__Selected excerpt__
────────

Not at all 😩 i have no talents, babe
18. What’s your zodiac sign? Do you believe in astrology?
im a leo, and i dont believe in astrology, but sometimes i can relate to my sign
19. Favorite old film?
Old films are really not my thing BUT i really like scary movie 1 and 2, and the exorcist (those were the only old movies i could think of im sorry shakshskshsj)
20. What’s your hairstyle?
ugh okay its curly and brown and very short and it needs to be stopped
21. What weather is the most beautiful, in your opinion?
I really like when its sunny with clear skies but like, its not awfully hot, its just, nice
22. What upsets you most about the world?
Lots of things upset me, but two things upset me the most: how much prejudice there is, and how unfair the world is!!!
Like, sexism, homophobia, racism, thats so fucked up and some people actually agree with it??? lik what the fuck? how can you hate someone just for being different than you? and sexism is just so bad bc we’re so used to it that we accept all kinds of stuff bc its just normalized to us, you know? We accept men acting like shit and we agree with them and support their behaviour bc we learn that way, that men can be shitty and they dont have to try to be better people, but we’re so quick to judge women for literally anything they do, and it just keeps being normal to us!! we need to fucking change the way we act!!!
And with how unfair the world is, like, some people have so much while some have so little! its so fucked up!!!! and believe me, i know its not my place to say this bc im fucking privileged but its just so fucked up!!!!!! people like me who were born in a family with money just go through life so easily, we dont know shit anything and we still have the nerve to think we’re bettee than others, its so fucked up!!! And there are people who were born with no money, with no decent family, and just bc of that its allowed for them to live like shit? to not have any kind of support in life? if they need food, housing, medical care, they just have to deal with it and be strong and get through it, or start working as a fucking child?????? its just so fucked up but its never gonna change bc the people who really have money just dont wanna give up a tiny bit of their huge privilege to make it fair for everyone else, and everyone just have to be ok with all that???
23. Are you in love right now?
God no
24. Do you have a crush? If so, talk about them!

────────

__Given records__
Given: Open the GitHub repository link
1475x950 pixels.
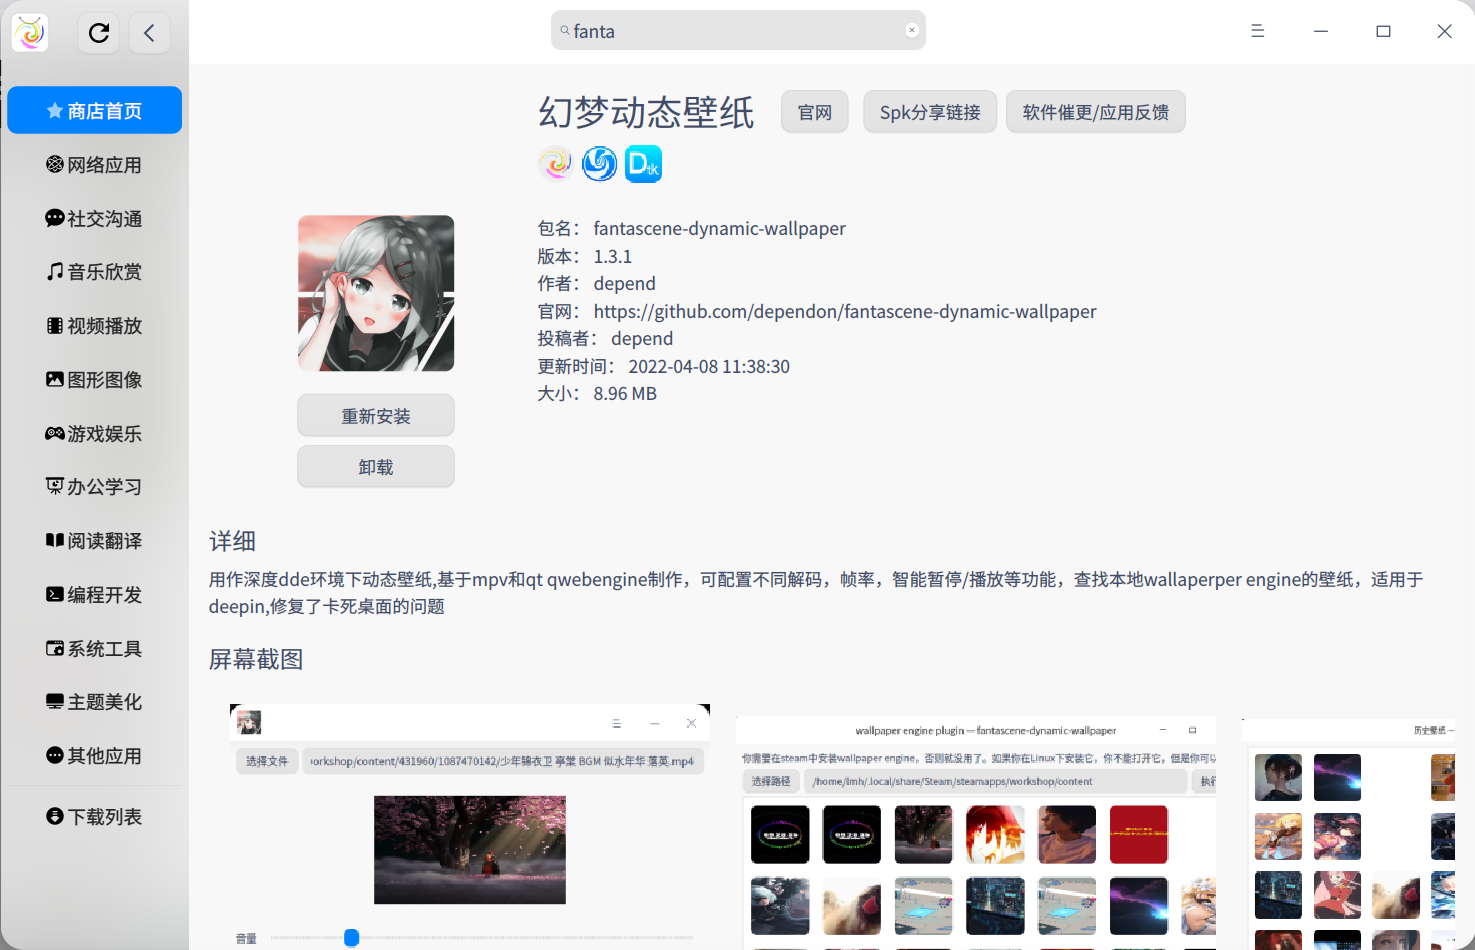Looking at the screenshot, I should pyautogui.click(x=845, y=311).
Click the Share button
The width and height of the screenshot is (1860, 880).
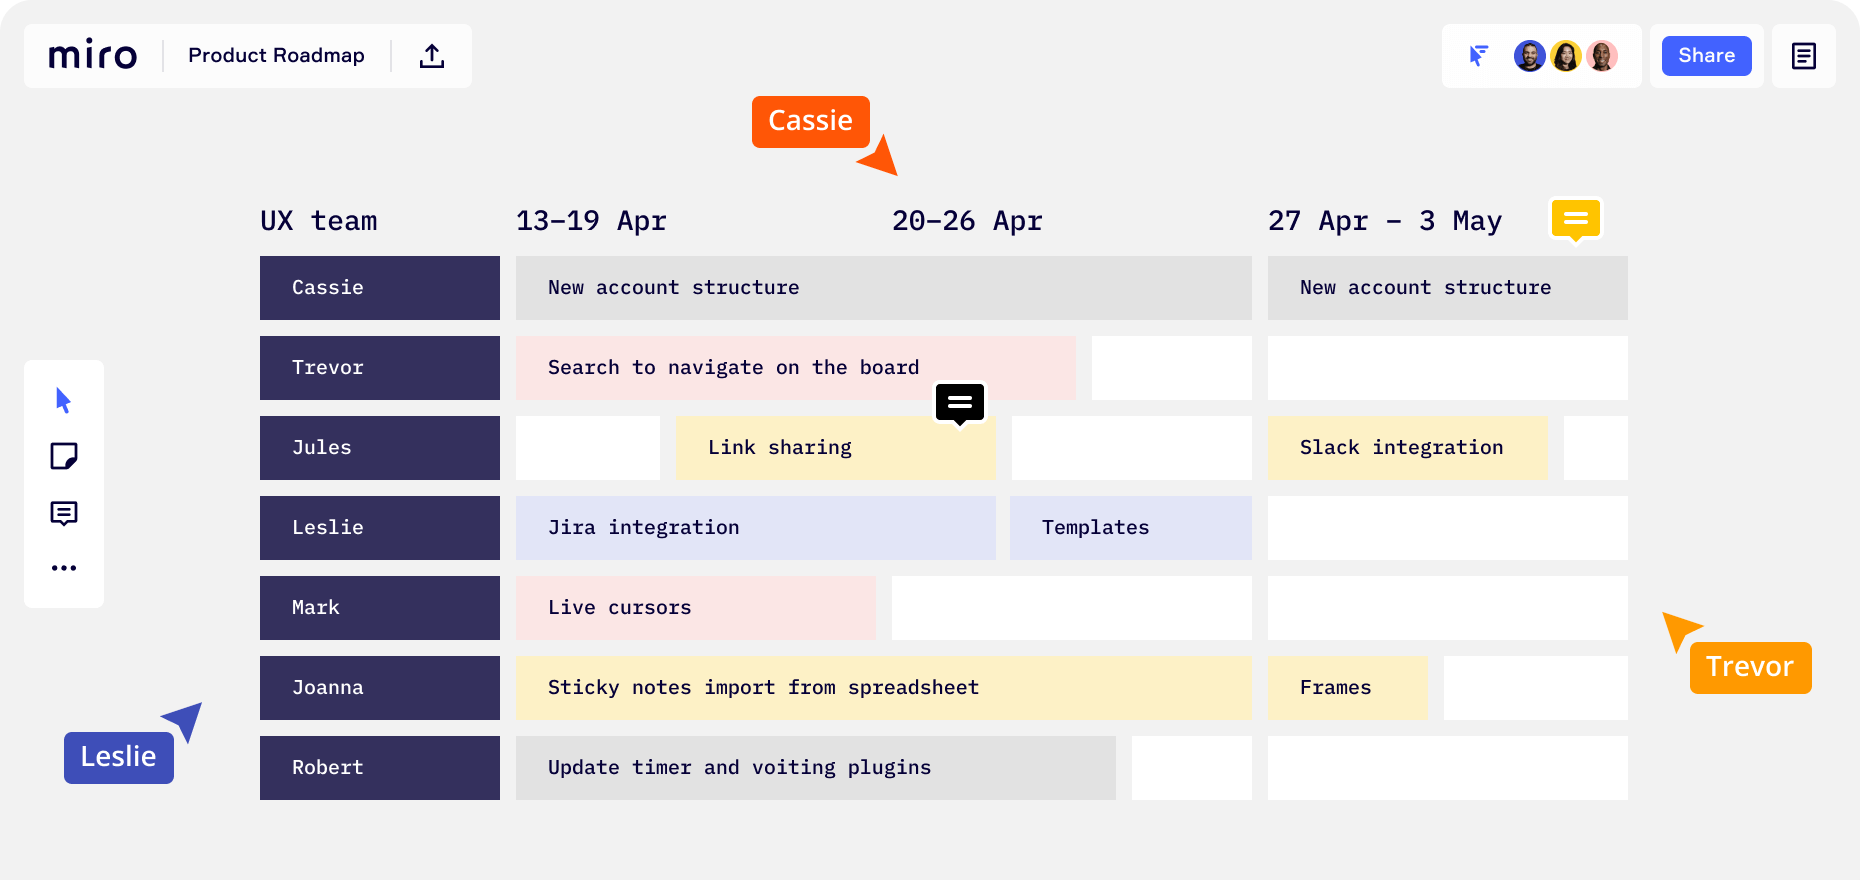[x=1707, y=56]
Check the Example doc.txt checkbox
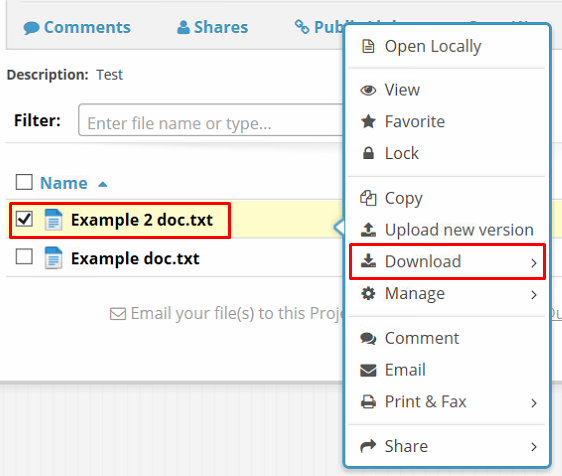The image size is (562, 476). click(24, 257)
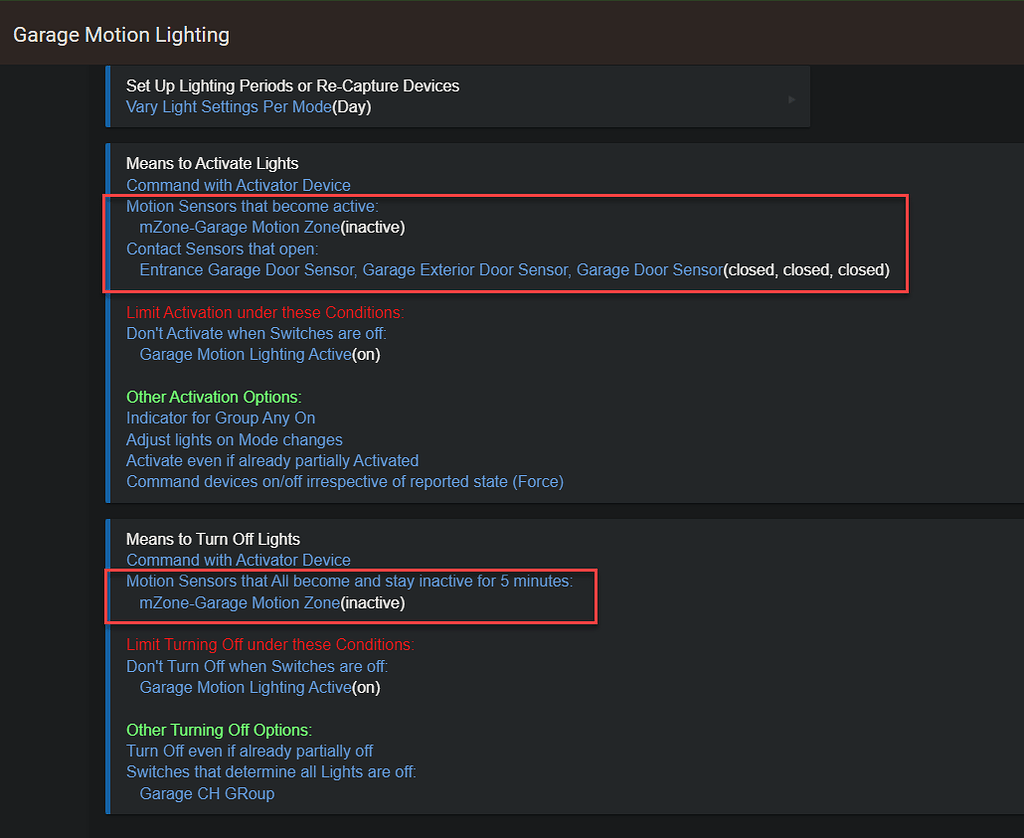Open Switches that determine all Lights are off
The image size is (1024, 838).
[x=270, y=772]
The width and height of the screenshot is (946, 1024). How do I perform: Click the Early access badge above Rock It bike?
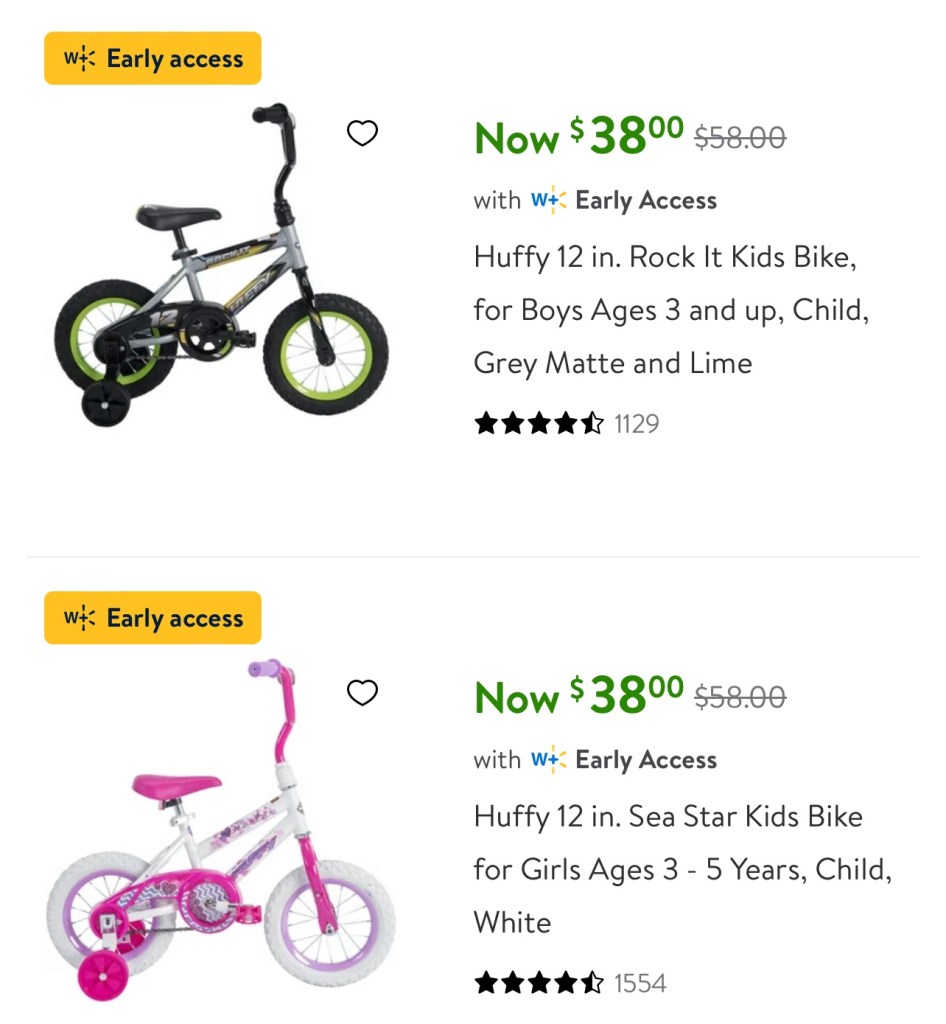pyautogui.click(x=153, y=59)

────────

__Your objective__
List each numbered question that appears in the questionnaire excerpt, together with its number.

__Expected answer__
18. What's your zodiac sign? Do you believe in astrology?
19. Favorite old film?
20. What's your hairstyle?
21. What weather is the most beautiful, in your opinion?
22. What upsets you most about the world?
23. Are you in love right now?
24. Do you have a crush? If so, talk about them!